After 40 minutes, their brains effectively shut down. They struggled to make any logical decisions.
The Hustle
But grocery stores face an uphill battle in persuading customers to stick around. Most people go to the grocery store knowing the items they want and trying to get out quickly. To keep shoppers around longer, grocers and other retail stores employ several tactics and design elements similar to the casino industry:
Removing distractions: There are few clocks and windows, so customers won’t be reminded of the outside world. Boring designs draw attention to the products, especially at grocery stores and discount department stores.
Building a maze: These layouts, most prominently deployed at Ikea, force customers to move through the store slowly and see as many products as possible.
Retail stores also use sound and music to manipulate the environment. A study from the early 1980s showed that slow-tempo music led to shoppers moving more slowly through the store and spending more money than if fast-tempo music played. (There wasn’t a huge difference in results between slow-tempo music and no music at all.)
“It’s almost mood maintenance,” says Theodore Noseworthy, a York University business professor who has studied the impacts of sound. “They’re trying to keep you in this positive state and almost in flow [so] that if you’re shopping, [you] just stay shopping.”
The Hustle
Whether it’s inside a department store or a casino, it’s now harder than ever to minimize distractions and foster a sense of lost time and place. Blame smartphones.

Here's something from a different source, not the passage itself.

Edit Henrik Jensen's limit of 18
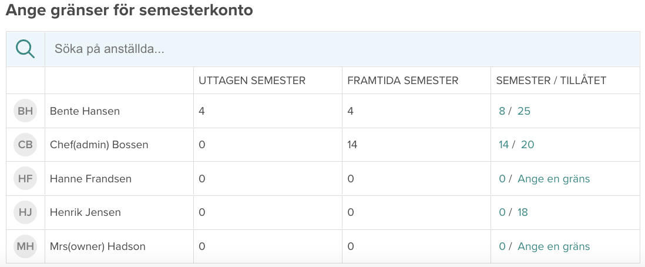Viewport: 645px width, 267px height. (x=523, y=212)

A ping from a text or email can draw a person’s eyes to a screen, giving them an instant reminder of the time and something else they could be doing.
“When you pull that thing out, it breaks you from that immersive environment,” Noseworthy says.
The good news for retailers and casinos, though, is they may soon be able to use technology to create an environment more immersive than anything we’ve seen.
No time in the future
When I asked Lavoie, the academic who studies flow state, for another area ideal for creating flow besides casinos, he offered an immediate answer: virtual reality.
People who don VR headsets don’t see or hear anything other than the virtual world in front of them. If VR takes off, retailers, marketers, and casino operators will use it to their advantage, building mesmerizing simulations for people to shop, buy, and gamble in.
There would be no human distractions, such as friends or family members telling someone it’s time to stop gambling or shopping. And there would certainly be no clocks.
“You don’t have to worry about any of that,” Lavoie says. “This is infinitely better than that. It narrows your attention fully.”
It also sounds dystopian. But if learning about this worrisome consumer future makes you queasy, at least take comfort in knowing that it’s natural to lose track of time and space.
As you get older, Noseworthy reminded me, it feels like time moves faster. In reality, it’s just that most of our days are mundane and monotonous, blending together and helping us lose track of time.
Casinos and malls may be time warps. But so is life.